Eu trabalhava na agência de publicidade W/Brasil e não me lembro ao certo o motivo, mas a questão é que havíamos perdido o prazo da Rede Globo para entregar as peças publicitárias e o espaço já havia sido comprado.
Todas as peças de veiculação nacional tinham que ser enviadas e entregues em mãos a cada filial da emissora por todo o país e por isso havia este prazo.
Bem, talvez se fosse hoje, o caos estaria instalado. Talvez a reação de um profissional sem internet, sem sedex e com prazo estourado fosse similar a uma ameaça de guerra ou Tsunami. Eu seria uma destas que entraria em pânico.
Mas naquela época, o que houve em um final da tarde, geralmente regado a picolé de uva, foi um bafafá (termo usado naqueles tempos, indicando um murmurinho).
E se a solução dos problemas hoje, são mais eficazes, eficientes e num piscar de olhos, naquela época, no entanto, era, muitas vezes, poético.
A saída para a crise, foi a de enviar fiéis mensageiros como pombos correios humanos em asas metálicas a cada capital para entregar, o que na época, era uma espécie de tijolo, o filme publicitário.
Fui sorteada para entregar a peça em Recife. E lá me fui. A missão era a de entregar o filme nas mãos de um responsável da emissora, que estaria esperando no aeroporto. Sempre prevenida, fui com um biquíni básico por baixo da roupa. Nunca se sabe.
Ao chegar, o responsável me ofereceu uma carona com o motorista para onde eu quisesse ir...Claro, parei em Boa Viagem e fui dar um mergulho e almoçar. Naquela época, os tubarões daquela praia não mordiam ninguém.
Então, peguei um táxi a fim de voltar ao aeroporto. Conversando com o motorista, contei do motivo de estar ali. Ele perguntou se eu já tinha ido a Olinda. Eu disse que não. Assim, o sujeito deu meia volta, fez o caminho contrário ao aeroporto em direção à cidade de Olinda.
Um verdadeiro guia, me contou um pouco de tudo. Batia uma brisa agradável e pude caminhar no novo destino, totalmente improvisado. Anos depois, voltei a Olinda e fiquei hospedada por lá, com reservas, motorista, hora marcada. Não foi nem de perto, tão emocionante quanto ao dia do improviso.
Olinda foi a primeira cidade brasileira a ser declarada patrimônio cultural pela UNESCO.
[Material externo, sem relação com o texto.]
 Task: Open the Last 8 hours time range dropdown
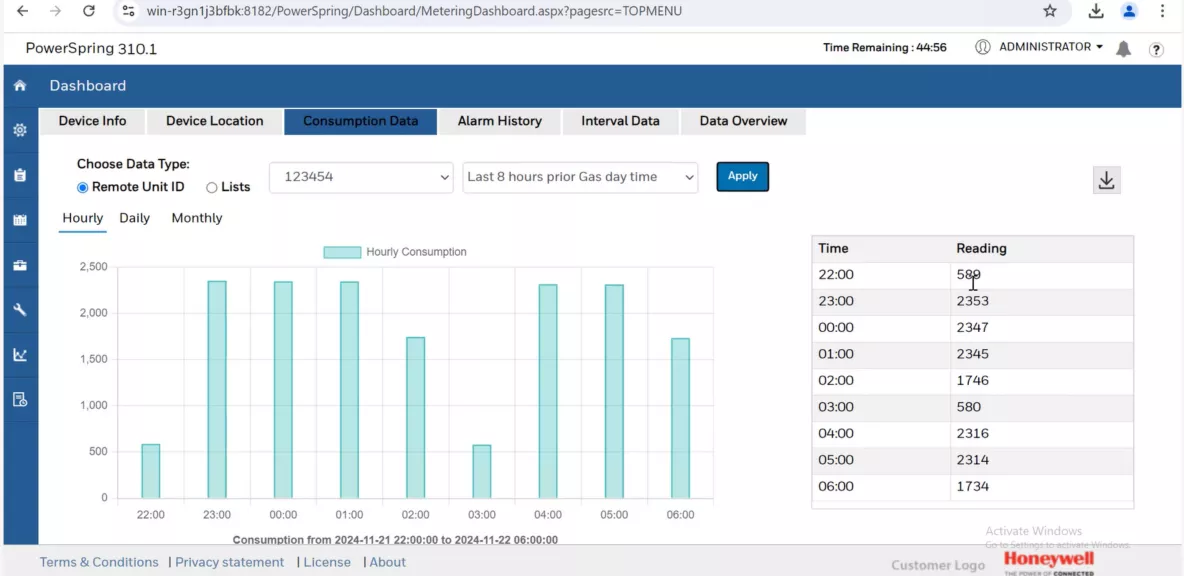click(580, 177)
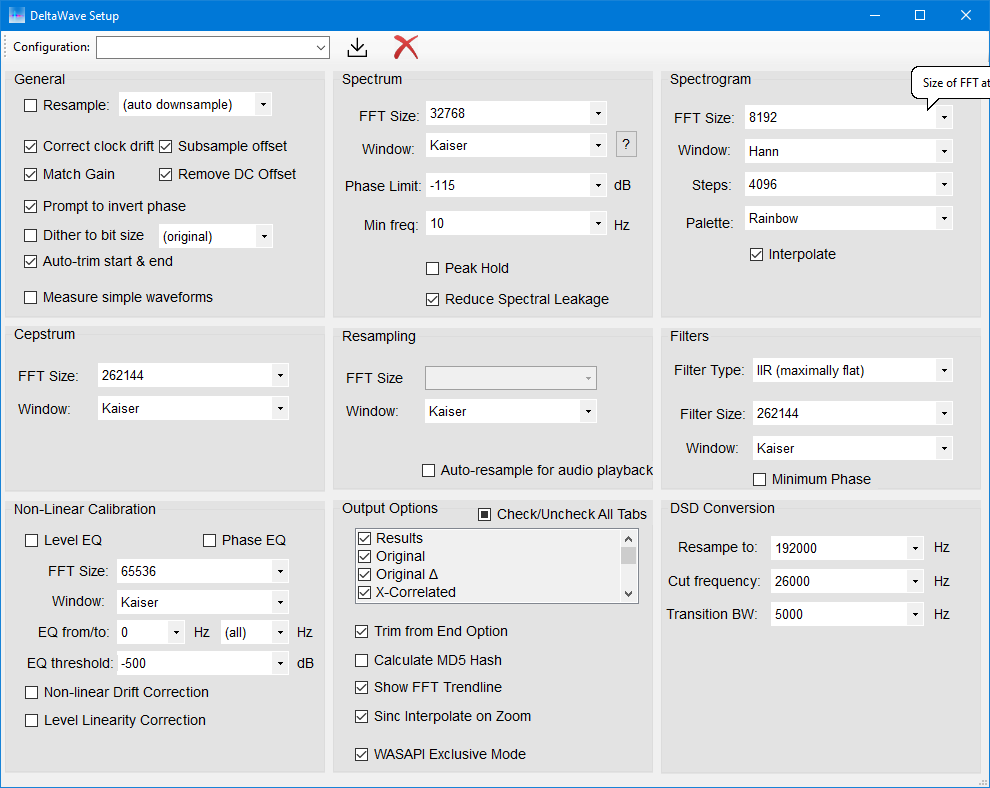This screenshot has width=990, height=788.
Task: Open the Spectrogram Palette dropdown
Action: tap(943, 218)
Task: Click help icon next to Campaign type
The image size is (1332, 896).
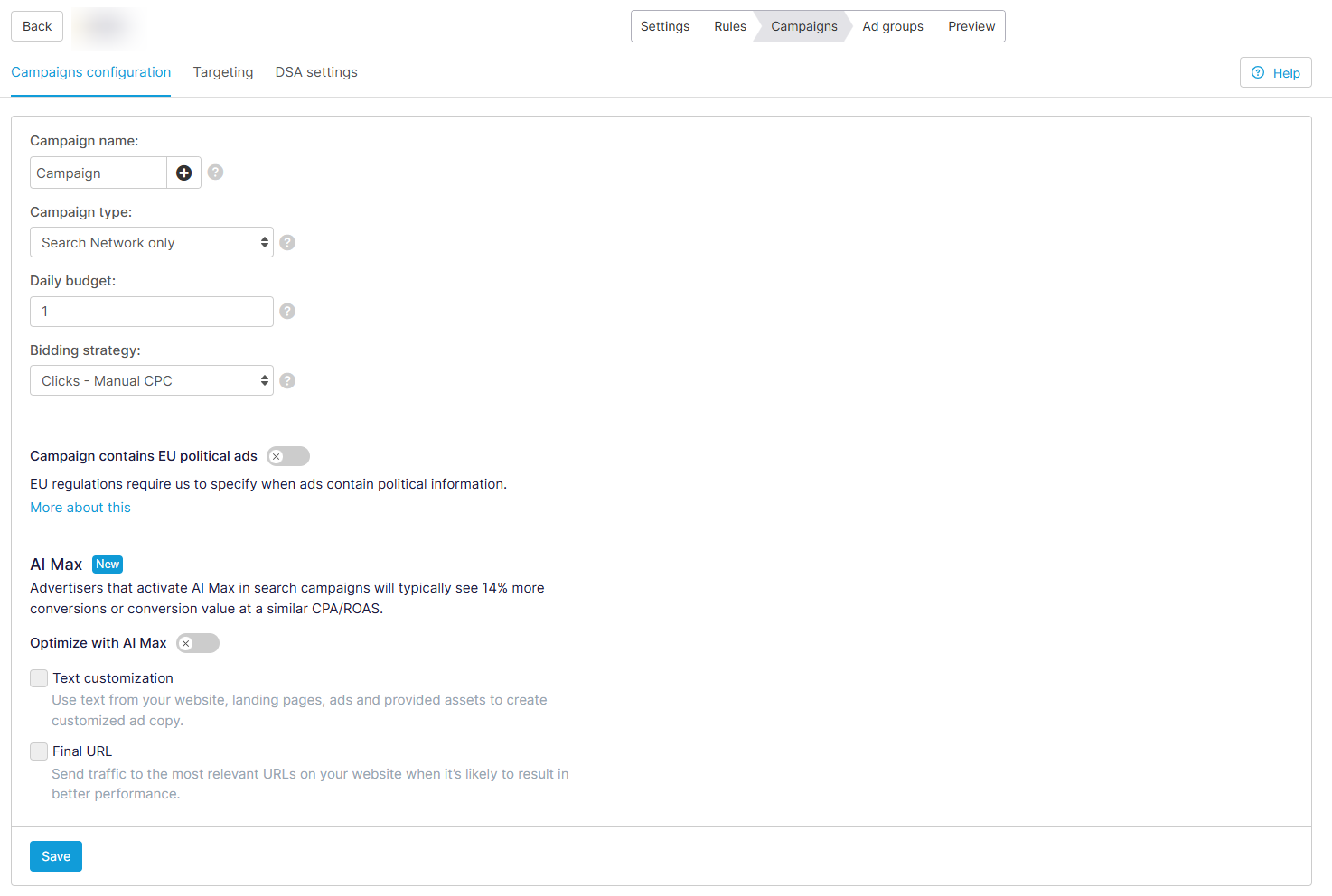Action: [x=287, y=242]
Na volta do passeio, em excelente companhia do guia/taxista, ele parou no mercado - que ainda não tinha pegado fogo - e me trouxe um acarajé gigante e água de coco, para que meu trajeto até o aeroporto fosse regado com as melhores sensações! Não cobrou nada além do trajeto até o aeroporto, Com prazer dei uma bela gorjeta. Isto sim é um profissional de marketing dos bons!!
Não me lembro bem porque, mas o voo fez uma escala em Brasília. No embalo do improviso, enquanto um povo descia e o outro subia, ousei bater na cabine do piloto. Perguntei se eu poderia ver de frente um avião decolar. Super simpático ele autorizou de imediato. Hoje, acredito, não é mais permitido, mesmo porque ninguém ia querer, já que é possível ligar o celular e enviar e-mails, checar o Instagram, Facebook, Twitter e Linkedin durante o voo....
Assim, apertei meu cinto em uma banquetinha bem atrás do piloto e fiquei bestificada com o número de botões que ele tem que checar com o copiloto antes de partir. Foi lindo!! Claro!
Ele pediu então que eu retornasse ao meu assento e que eu poderia voltar, mais tarde, para assistir o pouso.
Já praticamente da família, me sentindo como parte integrante da tripulação, voltei. Acho que cedo demais, porque a cena que vi nunca mais saiu da minha memória. O piloto estava comendo uma fatia de melancia com as duas mãos! Ninguém segurava o manche!!!! Ao ver os meus olhos de terror, me tranquilizou contando das modernidades de um piloto automático.
Enfim, já havia escurecido e pude assistir São Paulo (uma verdadeira caixinha de joias), com as luzes brilhando. Pousei em Congonhas, olhando de frente!
Ainda bem que não havia Internet nem Sedex naquela época! E ainda bem que hoje tem, assim posso contar esta história para você! Coisas da vida!